Cette approbation intervient en tout cas une semaine après le feu vert du régulateur chinois des marchés financiers (CSRC), obtenu le 10 juillet, qui clôturait un an d'attente depuis le dépôt confidentiel du dossier en juillet 2025. Shein viserait désormais une valorisation de 40 à 50 milliards de dollars, certes loin des 100 milliards espérés en 2022, un repli qui n'a visiblement pas découragé ses soutiens de poids comme General Atlantic, Brookfield ou le fonds souverain Mubadala.

Pendant ce temps, un contexte hostile en Europe, entre taxes et amendes
Shein presse le pas vers les marchés financiers, et l'entreprise pourrait voir cela comme une petite victoire face au Vieux cnotinent. Rappelons que depuis le 1er juillet 2026, l'Union européenne applique un droit de douane forfaitaire sur les petits colis importés hors UE, potentiellement facturé plusieurs fois par commande selon la diversité des articles achetés. Une mesure qui, selon des sources proches du dossier, commencerait déjà à peser sur la croissance des ventes et les marges de Shein, pourtant solides avec plus de 40 milliards de dollars de chiffre d'affaires mondial et près de 2 milliards de dollars de bénéfice net l'an dernier.

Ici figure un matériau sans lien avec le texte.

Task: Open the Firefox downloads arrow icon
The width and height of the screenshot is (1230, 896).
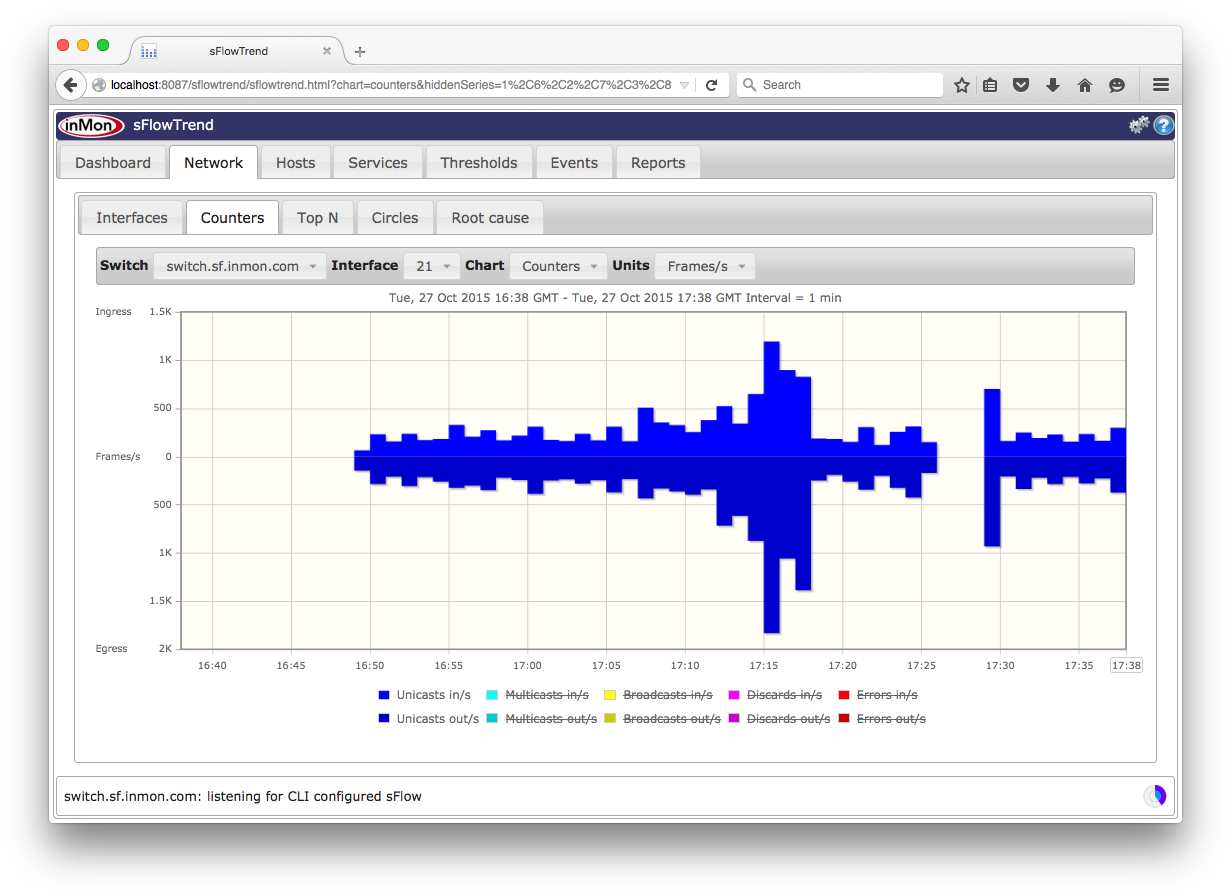Action: point(1052,85)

Et l'Europe n'en est pas à son coup d'essai. En France, la DGCCRF, autrement dit la Répression des fraudes, a infligé début juin deux nouvelles amendes à Shein pour un total de 22 millions d'euros, sanctionnant le non-respect du délai légal de rétractation et des lacunes dans la traçabilité des produits. Un total qui porte à plus de 210 millions d'euros le cumul des sanctions françaises contre l'enseigne, une somme qui inclut déjà une précédente amende de 40 millions d'euros pour fausses promotions ainsi que les 150 millions d'euros infligés par la CNIL sur le sujet des cookies.
Bruxelles poursuit d'ailleurs sa propre enquête au titre du Digital Services Act, ouverte en février dernier. Reste à voir si les investisseurs de Hong Kong se montreront plus indulgents que les régulateurs européens envers ce mastodonte de la mode à petit prix.